What needs to be done
In the records below, which lines include "output"? Copy them.

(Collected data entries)
---+---
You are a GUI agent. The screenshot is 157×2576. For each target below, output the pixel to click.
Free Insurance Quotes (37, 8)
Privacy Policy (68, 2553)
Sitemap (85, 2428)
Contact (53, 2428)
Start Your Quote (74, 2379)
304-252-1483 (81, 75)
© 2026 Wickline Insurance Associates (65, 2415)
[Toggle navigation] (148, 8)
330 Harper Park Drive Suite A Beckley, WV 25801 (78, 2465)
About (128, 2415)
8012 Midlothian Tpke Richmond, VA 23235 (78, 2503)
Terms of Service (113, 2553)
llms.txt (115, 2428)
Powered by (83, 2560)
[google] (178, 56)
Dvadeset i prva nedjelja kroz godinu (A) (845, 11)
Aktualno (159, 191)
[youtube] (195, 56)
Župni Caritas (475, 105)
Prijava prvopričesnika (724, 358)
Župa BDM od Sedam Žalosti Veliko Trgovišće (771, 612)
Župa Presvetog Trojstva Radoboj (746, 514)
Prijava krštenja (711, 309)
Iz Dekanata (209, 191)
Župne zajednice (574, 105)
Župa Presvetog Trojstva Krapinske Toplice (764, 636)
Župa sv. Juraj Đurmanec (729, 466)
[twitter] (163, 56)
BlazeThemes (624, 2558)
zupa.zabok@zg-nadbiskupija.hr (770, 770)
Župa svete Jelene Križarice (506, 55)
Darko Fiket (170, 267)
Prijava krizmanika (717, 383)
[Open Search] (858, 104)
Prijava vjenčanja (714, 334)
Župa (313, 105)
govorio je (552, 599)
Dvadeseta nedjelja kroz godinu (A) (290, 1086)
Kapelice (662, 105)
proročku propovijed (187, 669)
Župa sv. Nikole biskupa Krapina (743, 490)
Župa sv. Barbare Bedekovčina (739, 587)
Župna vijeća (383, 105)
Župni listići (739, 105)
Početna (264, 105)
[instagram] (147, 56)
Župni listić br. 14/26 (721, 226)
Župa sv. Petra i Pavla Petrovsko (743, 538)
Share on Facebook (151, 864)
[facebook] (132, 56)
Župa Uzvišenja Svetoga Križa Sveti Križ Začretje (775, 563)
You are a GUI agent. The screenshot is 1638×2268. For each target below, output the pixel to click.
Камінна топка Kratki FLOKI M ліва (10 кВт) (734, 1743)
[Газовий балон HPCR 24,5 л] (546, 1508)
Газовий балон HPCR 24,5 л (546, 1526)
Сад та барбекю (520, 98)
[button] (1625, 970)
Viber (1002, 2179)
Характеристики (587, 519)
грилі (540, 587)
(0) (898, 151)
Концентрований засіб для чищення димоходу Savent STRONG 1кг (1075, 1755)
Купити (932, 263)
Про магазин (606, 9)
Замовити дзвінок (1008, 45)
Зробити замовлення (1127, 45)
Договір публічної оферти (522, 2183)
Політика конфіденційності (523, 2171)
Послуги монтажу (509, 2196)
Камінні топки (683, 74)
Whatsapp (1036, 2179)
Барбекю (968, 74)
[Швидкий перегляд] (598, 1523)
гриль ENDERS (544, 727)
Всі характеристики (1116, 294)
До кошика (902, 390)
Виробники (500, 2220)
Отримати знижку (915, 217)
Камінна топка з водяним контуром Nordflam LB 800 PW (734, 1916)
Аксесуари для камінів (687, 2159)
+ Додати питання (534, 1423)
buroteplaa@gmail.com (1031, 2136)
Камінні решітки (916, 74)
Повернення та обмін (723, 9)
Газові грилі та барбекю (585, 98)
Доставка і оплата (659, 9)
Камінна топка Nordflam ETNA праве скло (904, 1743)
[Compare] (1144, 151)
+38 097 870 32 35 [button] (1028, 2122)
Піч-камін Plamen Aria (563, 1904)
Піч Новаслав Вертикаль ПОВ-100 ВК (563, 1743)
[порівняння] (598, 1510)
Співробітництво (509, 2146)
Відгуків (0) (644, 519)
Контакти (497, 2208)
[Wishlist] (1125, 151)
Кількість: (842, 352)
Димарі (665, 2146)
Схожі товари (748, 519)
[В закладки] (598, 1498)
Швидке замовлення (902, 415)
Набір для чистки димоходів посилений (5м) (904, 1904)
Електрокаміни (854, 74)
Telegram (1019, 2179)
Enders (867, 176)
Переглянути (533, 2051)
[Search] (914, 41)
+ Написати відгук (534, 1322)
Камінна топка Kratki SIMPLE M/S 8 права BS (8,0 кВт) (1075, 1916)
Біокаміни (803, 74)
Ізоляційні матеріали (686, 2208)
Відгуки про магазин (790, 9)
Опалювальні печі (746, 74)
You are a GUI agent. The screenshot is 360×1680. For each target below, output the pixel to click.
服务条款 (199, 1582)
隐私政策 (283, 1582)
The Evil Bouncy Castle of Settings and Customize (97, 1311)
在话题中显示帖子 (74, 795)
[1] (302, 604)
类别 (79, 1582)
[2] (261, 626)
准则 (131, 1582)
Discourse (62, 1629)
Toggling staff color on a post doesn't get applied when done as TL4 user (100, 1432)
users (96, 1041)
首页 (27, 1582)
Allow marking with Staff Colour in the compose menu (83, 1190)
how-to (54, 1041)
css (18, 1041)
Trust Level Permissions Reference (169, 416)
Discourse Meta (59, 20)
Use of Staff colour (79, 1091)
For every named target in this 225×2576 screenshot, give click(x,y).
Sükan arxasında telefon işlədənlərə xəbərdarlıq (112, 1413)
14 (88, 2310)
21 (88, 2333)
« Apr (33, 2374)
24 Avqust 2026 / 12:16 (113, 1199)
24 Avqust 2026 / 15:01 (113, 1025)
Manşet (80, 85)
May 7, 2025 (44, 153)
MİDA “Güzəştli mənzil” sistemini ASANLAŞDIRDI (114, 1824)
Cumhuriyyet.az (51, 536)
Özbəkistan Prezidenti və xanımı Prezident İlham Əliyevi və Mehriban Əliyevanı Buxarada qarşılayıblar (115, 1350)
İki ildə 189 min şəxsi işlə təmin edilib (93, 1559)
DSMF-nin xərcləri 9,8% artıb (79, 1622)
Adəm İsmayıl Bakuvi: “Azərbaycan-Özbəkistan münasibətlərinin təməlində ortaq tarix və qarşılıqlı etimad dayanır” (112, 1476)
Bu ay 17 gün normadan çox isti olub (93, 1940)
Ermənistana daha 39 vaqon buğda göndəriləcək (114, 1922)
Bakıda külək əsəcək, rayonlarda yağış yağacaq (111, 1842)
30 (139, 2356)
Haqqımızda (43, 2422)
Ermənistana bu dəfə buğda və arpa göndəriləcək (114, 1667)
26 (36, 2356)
---+---
Answer to this problem
You are a GUI agent. The screenshot is 157×2576. For each target below, output the pixel to click.
You are a GUI agent. The screenshot is 1638×2268. For each target below, output the pixel to click.
You are a GUI agent. The screenshot is 360×1680. For each target below, output the pixel to click.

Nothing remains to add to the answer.